Still, Broder sees hope for his candidate. He senses McCain has "grasped that warning. Over the past week, as he toured the South from Selma, Ala., to Little Rock, he clearly was signaling a shift from the traditional GOP way of courting Dixie voters." Although McCain fought for over a decade to sabotage the Martin Luther King national holiday, Broder assumes most Americans-- if not most African-Americans-- don't have enough of an attention span to remember that McCain was consistently on the wrong side of that issue. "In Selma, McCain praised the African Americans who, more than four decades ago, were clubbed and tear-gassed by Alabama state troopers at the start of their anti-segregation protest march to Montgomery. He vowed, in their memory, to bring his campaign-- and the publicity it attracts-- to the "forgotten places" of America, and to help the families in those communities if he becomes president." Those places have only been "forgotten" by McCain's party and not by the people who live there.

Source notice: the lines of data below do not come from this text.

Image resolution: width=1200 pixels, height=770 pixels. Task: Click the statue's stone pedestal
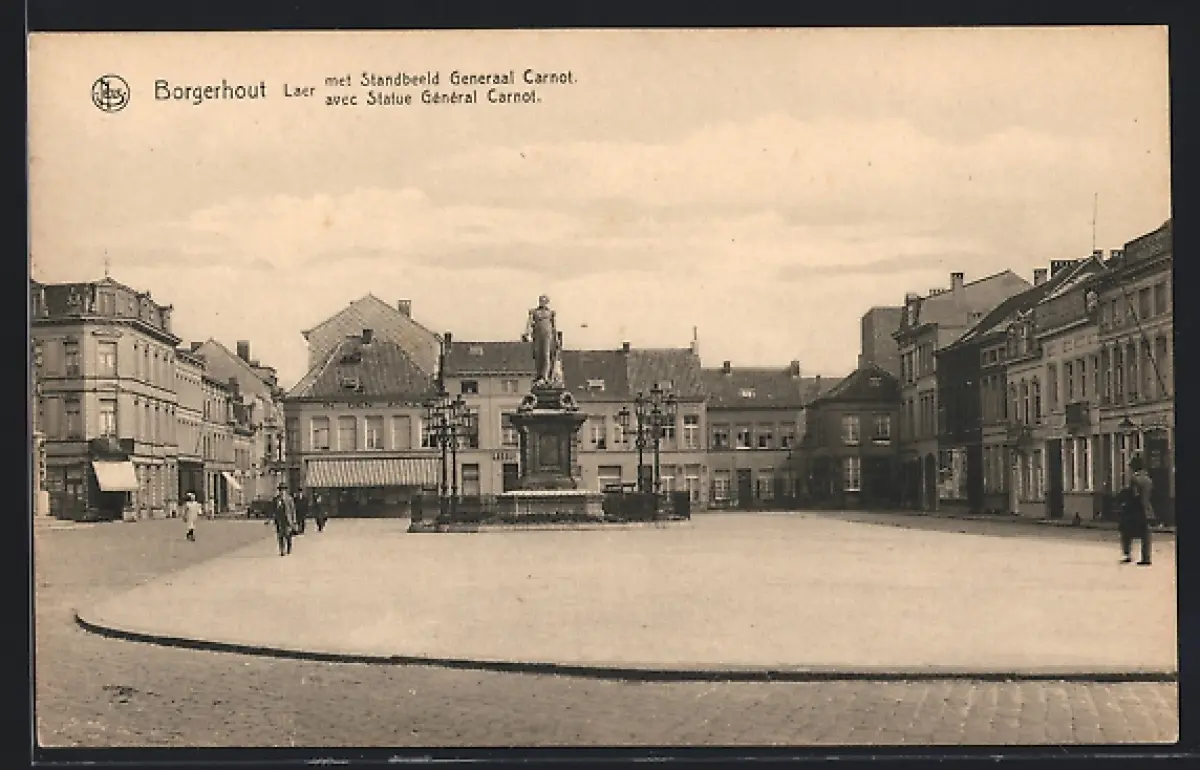547,445
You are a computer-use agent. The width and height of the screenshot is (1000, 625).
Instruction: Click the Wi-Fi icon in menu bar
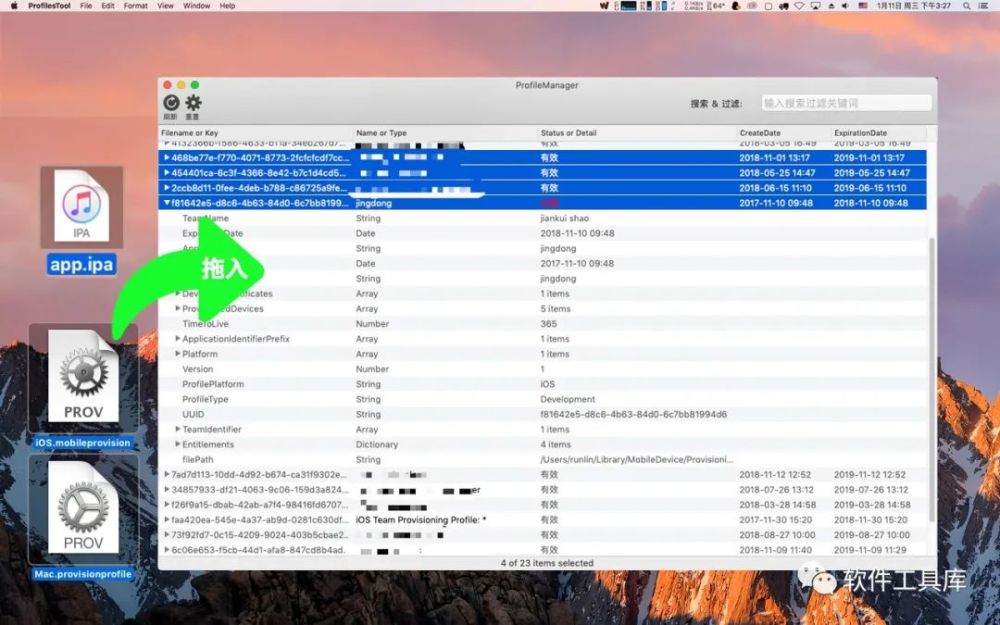coord(799,6)
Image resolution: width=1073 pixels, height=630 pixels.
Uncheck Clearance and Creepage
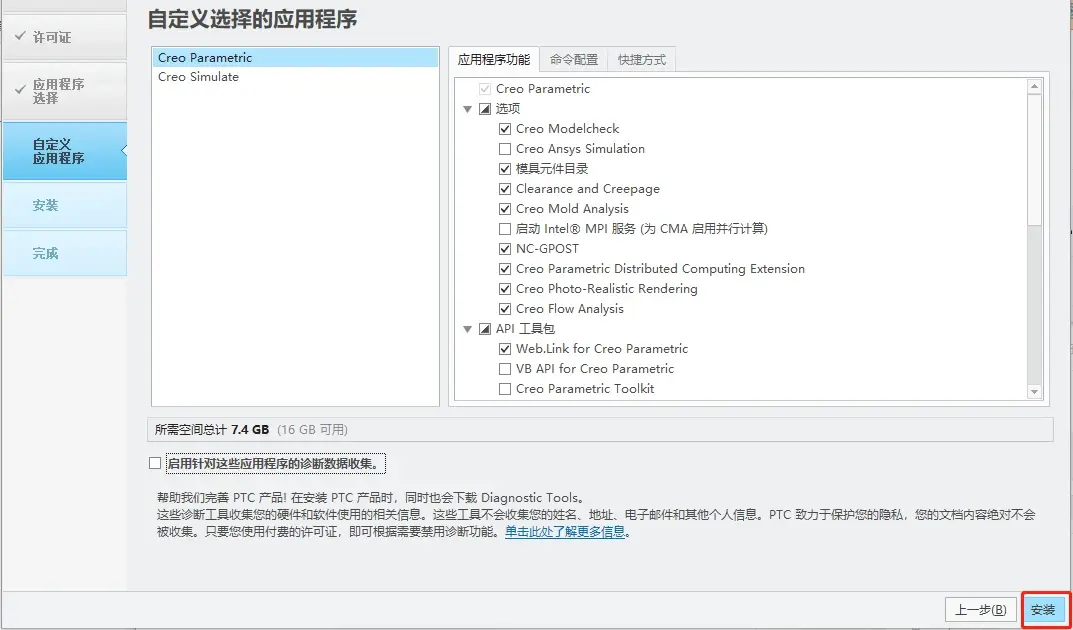[x=505, y=189]
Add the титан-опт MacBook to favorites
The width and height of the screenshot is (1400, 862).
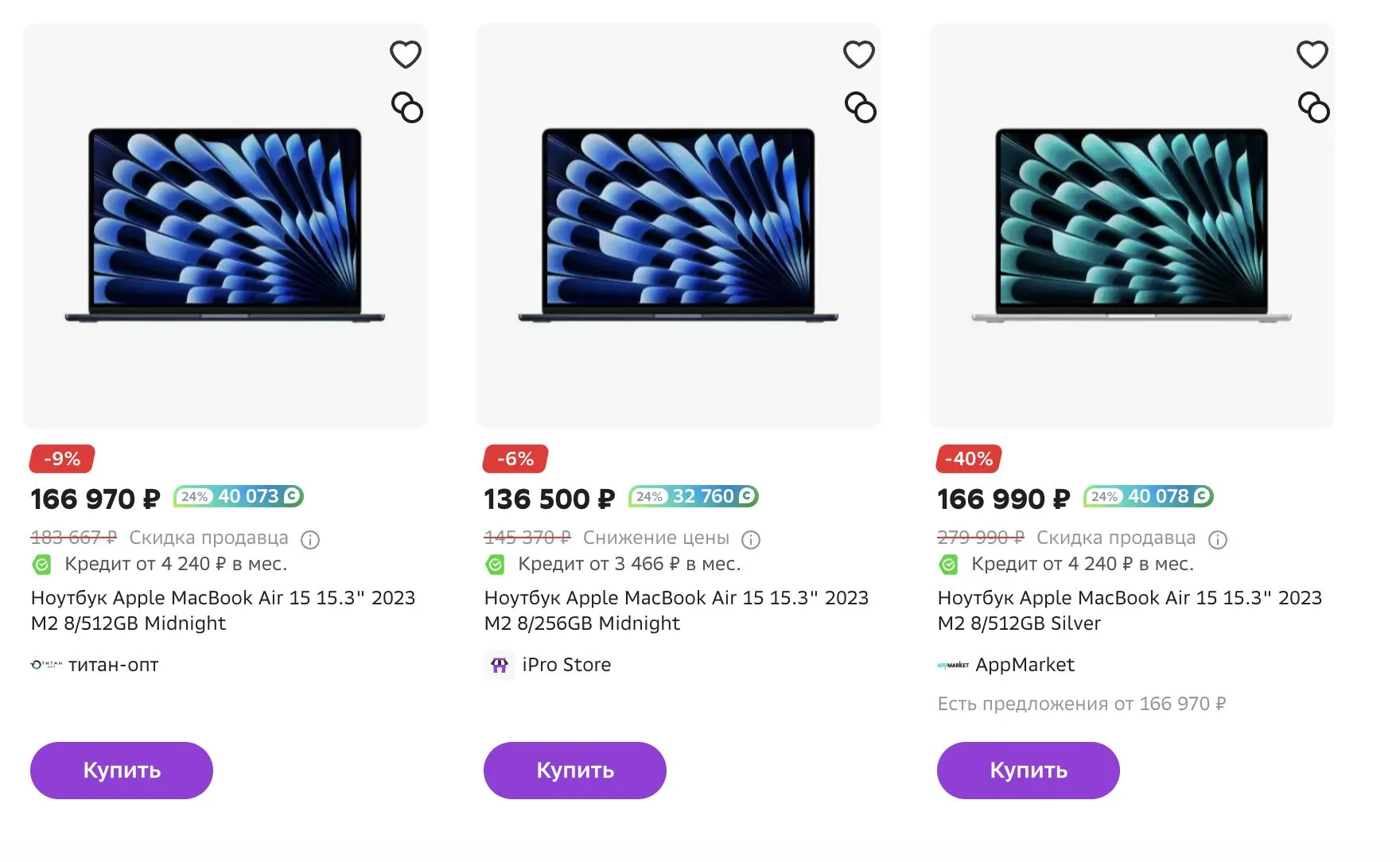pos(405,55)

Broder neglects to mention-- unlike the Wall Street Journal-- that almost everyone who came out to greet McCain at these stops was white-- and rich. "The first rally of the week, here in the heart of central Alabama’s Black Belt, attracted a crowd of about 75 people. And although Selma is 70% black, the small gathering was almost exclusively white. Although a third of the town lives below the poverty line, the people in attendance looked affluent." Broder is hoping that by making ritual denunciations of the poor schnook who fronted the regime-- and the policies-- he has supported, he can hoodwink people into thinking he represents some kind of change.
At other stops, including the Kentucky hamlet where Lyndon Johnson launched the War on Poverty and in New Orleans's hurricane-obliterated Lower Ninth Ward, McCain condemned the performance of the Bush administration and offered his own free-market ideas for creating more jobs, improved schools and better health care.

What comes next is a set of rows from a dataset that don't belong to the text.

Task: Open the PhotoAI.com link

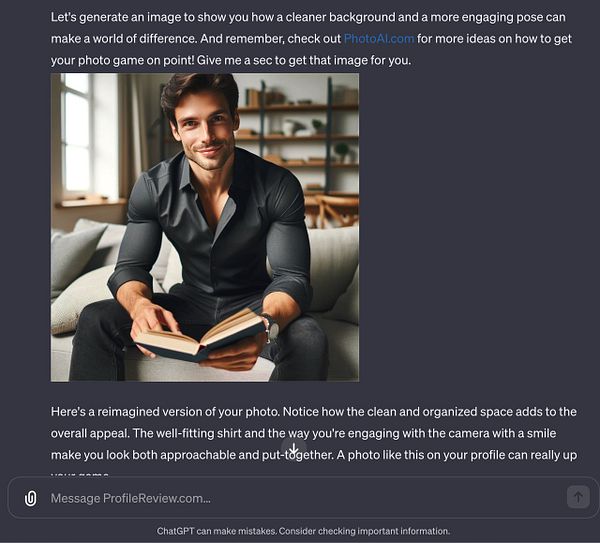Action: pyautogui.click(x=379, y=39)
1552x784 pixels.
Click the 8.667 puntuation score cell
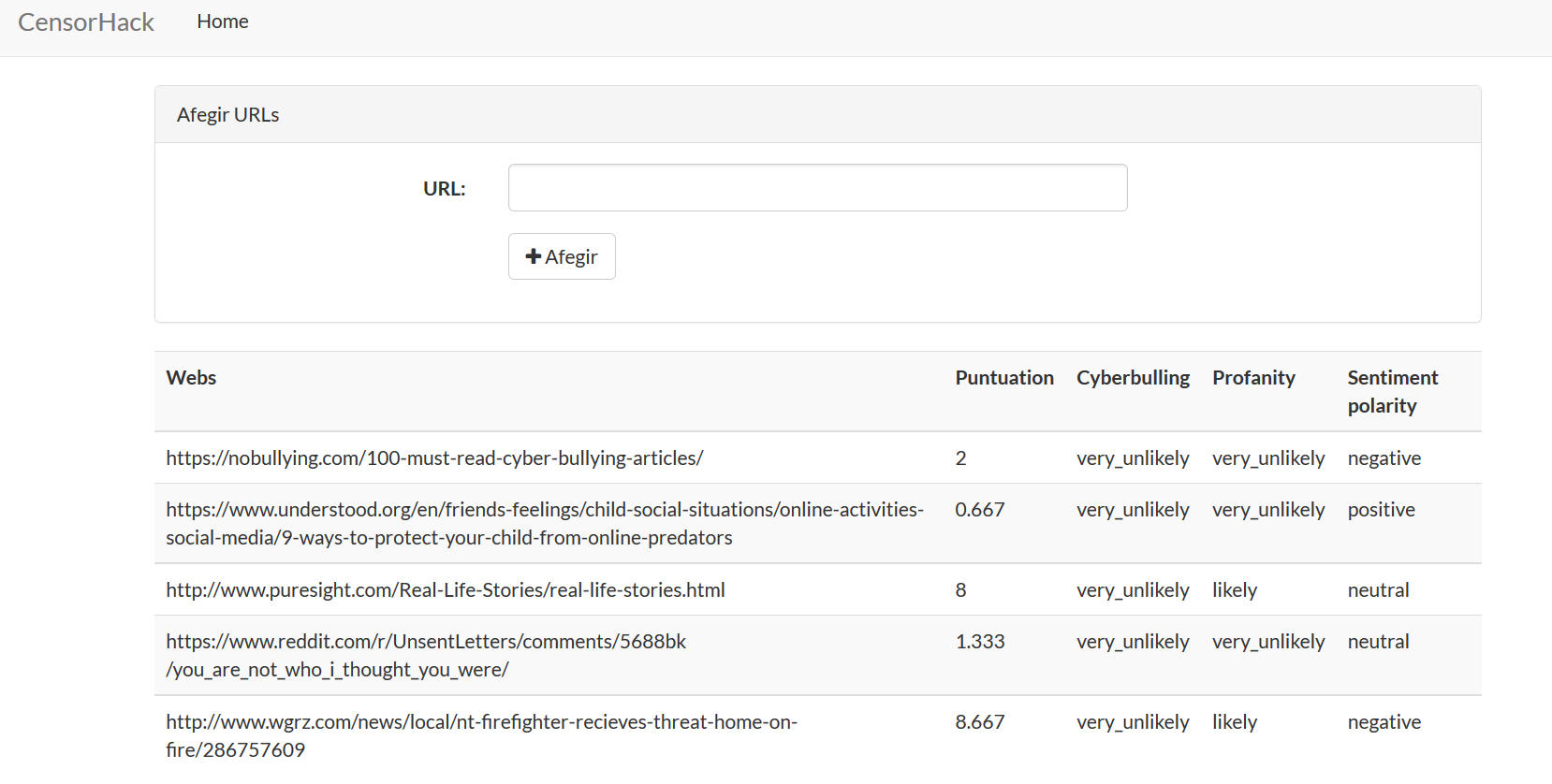[980, 722]
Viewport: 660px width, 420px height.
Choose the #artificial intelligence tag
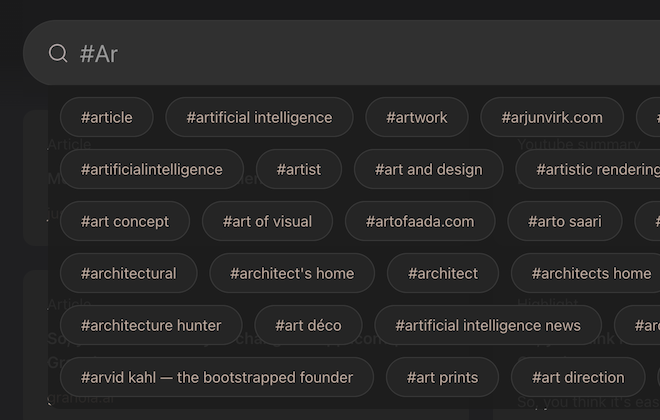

...But what is incontestable is the fact that McCain sees the need for Republicans to reach beyond their past comfort level and engage the many Americans who have every reason to doubt they are anywhere on the GOP agenda. To many of those struggling to survive, who are accustomed to being ignored, if not exploited, the Bush administration's blindness to the plight of the residents of New Orleans when Hurricane Katrina hit is all too typical of the Republicans' mind-set.

Relying on the same old right-wing messages cost the Republicans heavily in 2006 and lost them Hastert's seat this year. Roger Wicker's may be the next "safe" Republican bastion sacrificed by that blindness. John McCain does not want to find himself on the same list.

Broder is the dean of the blinkered Beltway media establishment that will never recognize that their boy McCain is very much a part of that right-wing neo-Confederate Republican Party that makes their skin crawl. The NY Times' Frank Rich doesn't carry the same baggage (McCain's) that Broder carries. His column today points out that McCain was the big political loser last week.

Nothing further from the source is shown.